With a side of crow somewhere along the way. Probably with pride.

This one made me laugh my arse off, I have to say.

Thing is, I'm not a creative or anything, I just fucking hate my job. There's always an argumenmt in my head, Gollum style:

"I can't believe we're doing this again. Find a better job."
"We will, let's just get this week done first."

Friday comes and it's straight down the pub for a weekend of drinking, laughing and forgetting.

Monday: "FUCK!"

I guess that's a warning more than anything.

Go back to the comics, Corey, so I have something to read while doing my hateful job.

Hey man, there are worse jobs than retail. He could be working fast food or telephone tech support.

Funny enough, you have to grind through small time jobs to get a high enough level for careers kappa :^)

In all seriousness, I understand what it feels. I was fortunate enough to never 'hate' any of my jobs, but there were days (especially on holidays) where customers made my life at work pretty horrible. That isn't to say the coworkers I had were immune to this bullcrap, but it seemed they had a good handle on things which motivated me to stay positive through the sluggish long days.

Meanwhile I laughed at the comic and the boy's response kek. Well done again.

Take it from a guy who used to make near $100k/year in network security, there's no dishonor in working retail at any point in life. Nor menial serving jobs, minimum wage, etc. So long as you're making any money and keeping roof overhead, food on the table and whatnot, its commendable.
I've actually quit my original profession (as mentioned above) both because finding a solid job was difficult as was finding one that properly compensated me for the stress of the work. Now I work for an Amazon Fulfillment Center, making less than I used to but happy and pursuing my own goals in the background. Plus I've got more time to spend with my daughter and potentially more time in the future because less stress = better health. ;)
But back to my original point, any job that keeps you alive and afloat is worth working, and there's always room in the future to find better jobs if you can't stand the one you work now.

Imperioratorex Caprae:
Take it from a guy who used to make near $100k/year in network security, there's no dishonor in working retail at any point in life.
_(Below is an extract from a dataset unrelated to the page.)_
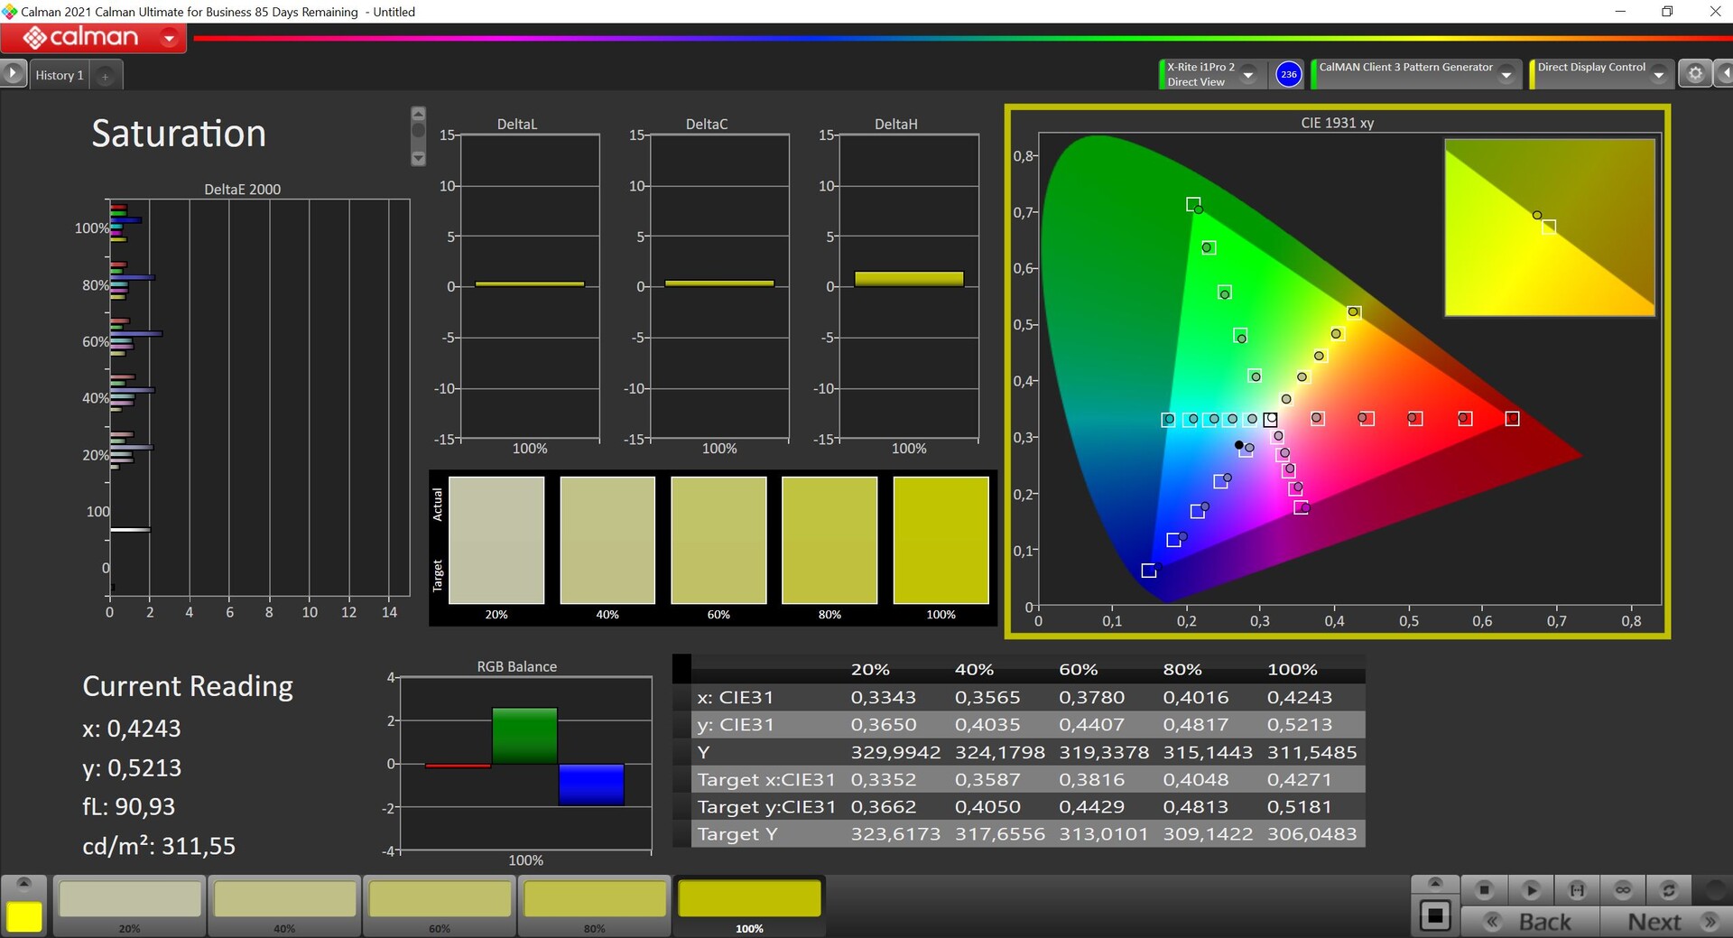Image resolution: width=1733 pixels, height=938 pixels.
Task: Click the play arrow left of History tab
Action: [13, 73]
Nor menial serving jobs, minimum wage, etc. So long as you're making any money and keeping roof overhead, food on the table and whatnot, its commendable.
I've actually quit my original profession (as mentioned above) both because finding a solid job was difficult as was finding one that properly compensated me for the stress of the work. Now I work for an Amazon Fulfillment Center, making less than I used to but happy and pursuing my own goals in the background. Plus I've got more time to spend with my daughter and potentially more time in the future because less stress = better health. ;)
But back to my original point, any job that keeps you alive and afloat is worth working, and there's always room in the future to find better jobs if you can't stand the one you work now.

This means a lot to me, because I'm going full time at the grocery store I've worked part time at for the last six years, while I'm also toying with the idea of getting a masters in education, because being an English teacher is an idea I've been toying with for the last...*checks watch* twenty-six hours. I just have no freaking idea if that's a good idea, if I could really get invested in it (I KINDA do, but I've been going on and off about it and I can't do that in a classroom. "sorry kids, my passion dried up for the day") or if I could just handle the masters program. What I do know is that I know that grocery store well, the store manager is putting me through the slow but steady process of making me full time, and that I have a roof over my head for the foreseeable future, so I don't need to make a crazy amount of money anytime soon.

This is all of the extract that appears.